Today’s Wall Street Journal has yet another misleading op-ed about health reform. This one is by Senator Ron Johnson arguing that “ObamaCare” would have killed his daughter Carey, who was born with a serious heart defect. I feel badly for Aaron Carroll, Jon Chait, Steve Benen, Brian Beutler, Igor Volsky, and Ezra Klein, who took some of their valuable time to debunk this latest repackaging of the “death panel” hoax.
Johnson’s op-ed reminds me of my favorite self-refuting editorial of all time in the Investor’s Business Daily, which claimed:
People such as scientist Stephen Hawking wouldn’t have a chance in the U.K., where the National Health Service would say the life of this brilliant man, because of his physical handicaps, is essentially worthless.
Upon attracting satisfying near-universal ridicule for this polemical own-goal mistake, IBD published a correction that was pretty funny, too.
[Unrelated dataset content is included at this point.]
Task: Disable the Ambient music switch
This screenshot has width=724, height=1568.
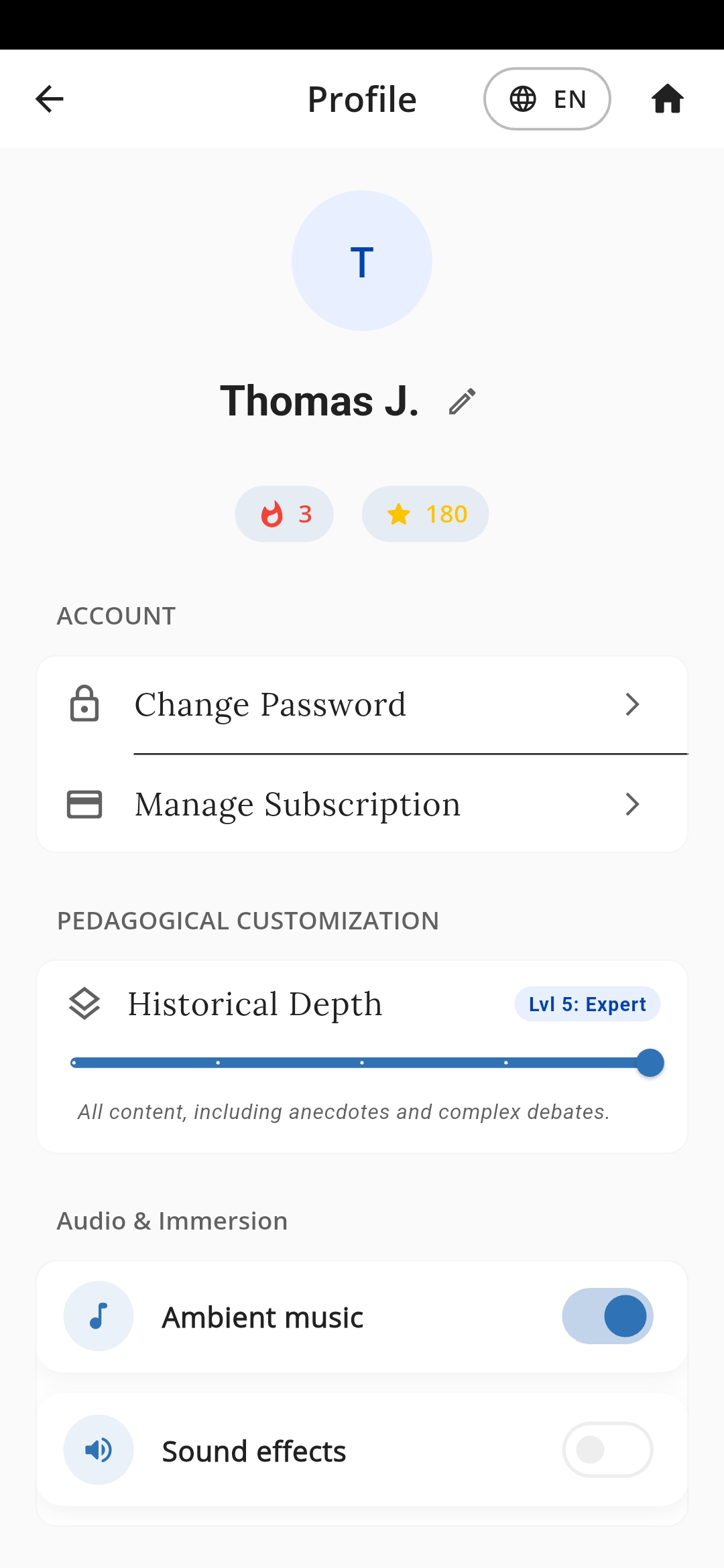Action: click(x=607, y=1316)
If you click on IBD’s link to the editorial, you will find that the offending paragraph is simply removed, with a note that says:
Editor’s Note: This version corrects the original editorial which implied that physicist Stephen Hawking, a professor at the University of Cambridge, did not live in the UK.
Anyway, back to Senator Johnson. If health reform was so bad for infants with damaged hearts and for people with serious medical conditions who require high-tech care, you might wonder why the American Heart Association, the American Lung Association and so many other advocacy groups for people with chronic illnesses celebrated one year ago today.